1. John Davy chaplain, staying at the University of Cambridge, liberæ conditionis, 30 years old and more, examined super exceptionibus infrascriptis of which the tenors are quoted, viz., on the part of Yelverton and Worceter against John Russe, Robert Cutteler clk., Master Clement Felmyngham, Rob. Boteler, Ralph Lampet, Brother Will. Bokyngham, and Master Robert Popy, witnesses on the opposite side, whose testimony is discredited ‘eo quod parte sua non præsenti juraverunt et super non juratis deposuerunt, ac in depositionibus suis fuerint et sint varii, contrarii, singulares negativam asserentes, causas dictorum suorum minime reddentes, unumque et eundem præmeditatum sermonem proferentes, a testatore non vocati aut rogati perhibere testimonium, nec sufficienter probantes in hac parte, prout ex inspectione depositionum suarum liquere poterit intuenti.’ Further, John Russe was illiterate, and did not understand Latin when he made his deposition, and he contradicted the other witnesses on his own side: viz., to the 9th interrogatory he said, Sir J. Fastolf’s will was not written before his death, which Clement Felmyngham and Robt. Cutteler in their reply to the 3d said it was. Moreover he expected advantage to himself from his testimony, and was discharged by Howys of £300 that he owed Fastolf. He had also secretly abstracted certain muniments and charters of the testator, which were in the custody of Will. Worceter, in the house of John Tovy, at Castir, Norwich dioc., in Nov. 1459. Moreover he was supravisor et locator of the testator’s lands called Akethorpe, yearly value 9 marks, appointed by Paston or Howys, who promised to sell them to him much under value for his testimony. Further, his statement that he was present in quadam bassa camera at Caister between 8 and 9 A.M. on the Saturday before Sir J. Fastolf’s death, was a perjury, for he was really all that time in other places a long way off. His declaration that he was no servant or tenant of those who brought him forward was untrue: he had hired a house of Howys in the town of Yarmouth, value 40s. a year. He was inconsistent in his testimony about the hour Sir J. declared his will. He also pretended never to have seen Fastolf’s will before his death, although he wrote the said pretended will with his own hand with the date at the head, which at the beginning of this suit he caused to be cut off from the writing and hidden.

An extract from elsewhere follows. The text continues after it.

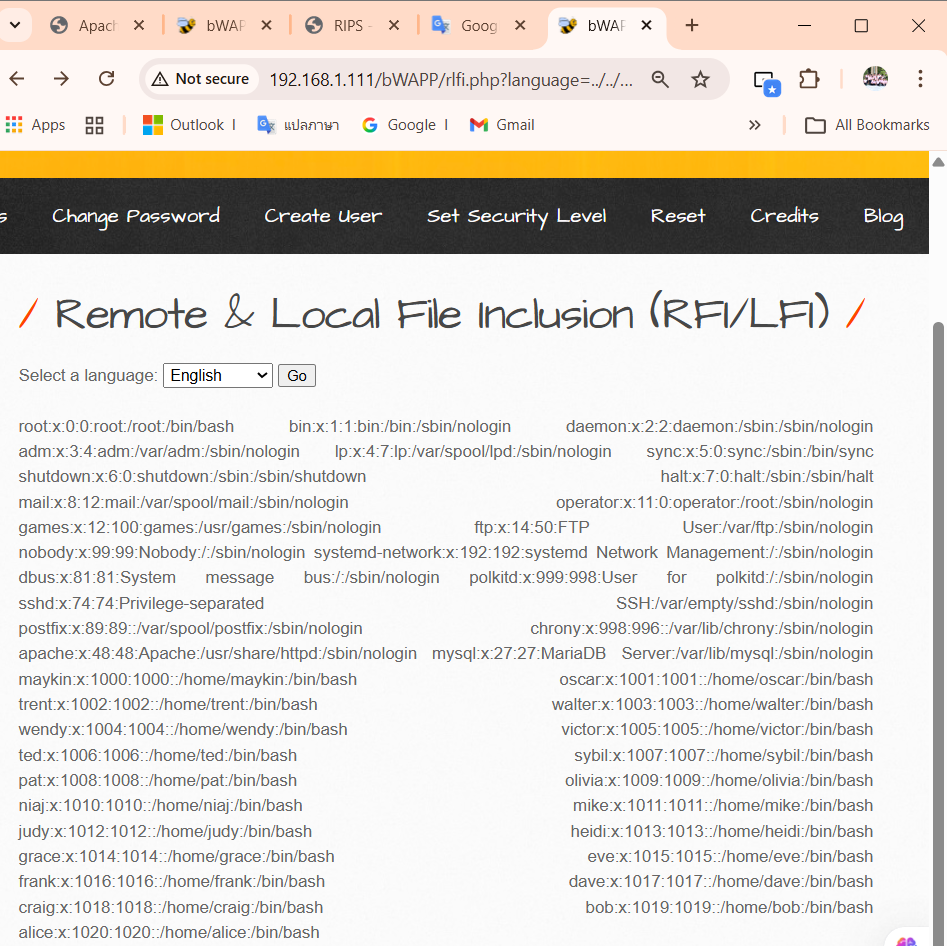Open the Extensions puzzle icon
The image size is (947, 946).
pos(809,79)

Also the said Rob. Cutteler chaplain, when he made his deposition, was ‘levis opinionis, malæ conscientiæ et de mensa Joh’is Paston ac tenens ipsius, prout ad primum interrogatorium examinationis suæ primæ et secundæ respondebat.’ Also he was perjured; because in April 1457 in par. of Holy Trin., Castir, he beat and maimed one Jo. Flemyng, and boasted of it (ac sic factum nomine suo ratum habuit), but being taken before Sir J. Fastolf, justice of the peace, he swore he had not done so.—Proofs that he was not disinterested.

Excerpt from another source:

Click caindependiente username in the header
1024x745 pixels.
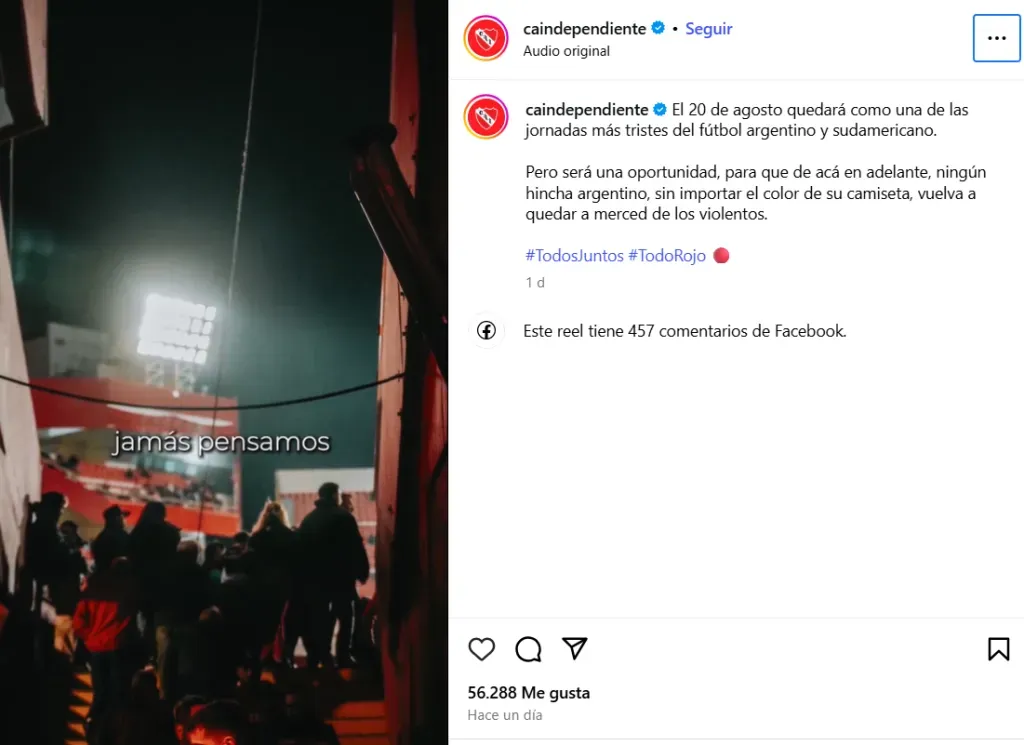pyautogui.click(x=584, y=29)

Exceptions to Rob. Popy: He was a tenant of Paston’s, &c. &c.

Davy says John Rus was at Yarmouth on the Saturday in question, as he usually was on Saturdays, to buy victuals for Fastolf’s house, &c. (Proof declared insufficient in the margin). Sir J. Fastolf was so ill, that, as Davy had heard he was unable to speak from 22d Oct. ‘Quæ quidem infirmitas vocabatur judicio medicorum, sincope, quæ ipsum vexabat singulis horis et ipsum deduxit ad extasim de scientia istius jurati, qui continue conversabatur cum eo usque ad ipsius mortem.’

2. Thos. Upton, one of the clerks of the King’s kitchen, literatus, ‘liberæ conditionis,’ forty years old and over; 2d. witness.